Trentin returned to racing with the Italian national team on June 20 at the Adriatica Ionica Race, finishing seventh with Mitchelton-Scott in the opening team time trial and scoring 10th in the stage 5 sprint won by Elia Viviani.

"I spoke to Davide Cassani, the national team coach, and he allowed me to join the team and race despite the condition I was in, and it was really good all round," Trentin said. "The race came at the right time for me and gave me an opportunity to get back into the routine of racing – both physically and mentally.

"From there, I went up to Livigno to train at altitude, raced the national championships, went back up to Livigno and then finally came back with the team in a WorldTour race at the Tour of Poland only a week before the road race in Glasgow."

Trentin notched two top 10 finishes at the Tour de Pologne, boosting his confidence ahead of the European Championships.

"Getting in the mix in the sprints in Poland did me a lot of good, and coming third on the opening stage showed that the hard work was starting to pay off and that my form was coming."

The racing in Glasgow took place in wet, grey Scottish conditions, but Trentin made the most of his opportunity that day. Trentin joined a 10-rider group that got away from the bunch with about 55km remaining, and then a crash on the wet roads with just under 10km remaining took out several of the riders, leaving only a high-powered group of Trentin, Wout Van Aert (Belgium), Mathieu van der Poel (Netherlands), Davide Cimolai (Italy), Jesus Herrada (Spain) and Xandro Meurisse (Belgium).

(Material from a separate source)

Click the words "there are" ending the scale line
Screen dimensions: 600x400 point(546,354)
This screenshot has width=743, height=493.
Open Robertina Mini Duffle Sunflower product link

"Man, it was cold," Trentin said. "And wet. It was pretty bad weather on the day, and a super technical parcours, and a really hard race day. There was uphill and downhill, but mainly it was just a very technical circuit made harder by the rain, and it just got harder and harder.

"The strongest teams had riders in there, and after close to 200 kilometres in those conditions, there wasn't going to be anyone who could chase our group down on those circuits. We were two of us [from the Italian team], with Davide Cimolai and me, and I said to Cimo, 'Give it a pull. Let's go and try to win this one.'"

Cimolai was the first from the group to jump with 7km to go, while Van Aert led the group up to the Italian. Even with 500 metres to go, the group stayed together, with everyone apparently setting everything on the sprint. Van Aert was the first to go but was unable to follow Trentin, who immediately set off.

"I expected attacks for sure, especially from the two cyclo-cross riders, Van Aert and Van der Poel, but after the crash split the group in half with just under 10 kilometres to go, Cimo and I were still in there, so then we started to play a little bit.

"I was waiting for an attack on the climb, but it never came so I thought, 'OK, everyone else is also hurting,' so I just concentrated on doing the best sprint I could do, and it was. Tactically we played the numbers and it worked out well. I felt good at the end, when we'd finished and won, but during the race you never know until the end."

The Italian claimed the title ahead of Van Aert and Van der Poel, saving a season that otherwise may have been a disappointment. Trentin went from Glasgow to the EuroEyes Cyclassics Hamburg, where he finished fifth, and then on to the Vuelta a España in support of Simon Yates' winning effort.

"It was like I'd had a big stone on my back, and all of a sudden it came crashing down as soon as I crossed the line," Trentin said of his European road race title. "After all the bad luck, the setbacks, the hard work, it's something special to win this race because you are marked differently for a whole year. You have a champion's jersey that distinguishes you from everyone else in the peloton, which is very special.

"To go from there to the Vuelta in the champ's jersey and to help the team and Simon win our first Grand Tour made everything more special, and I'd never been part of a team that went deep into a three-week race before, so to do that for the first time and come away as part of the winning team, well, it gives me a 100 per cent record for Grand Tours so far."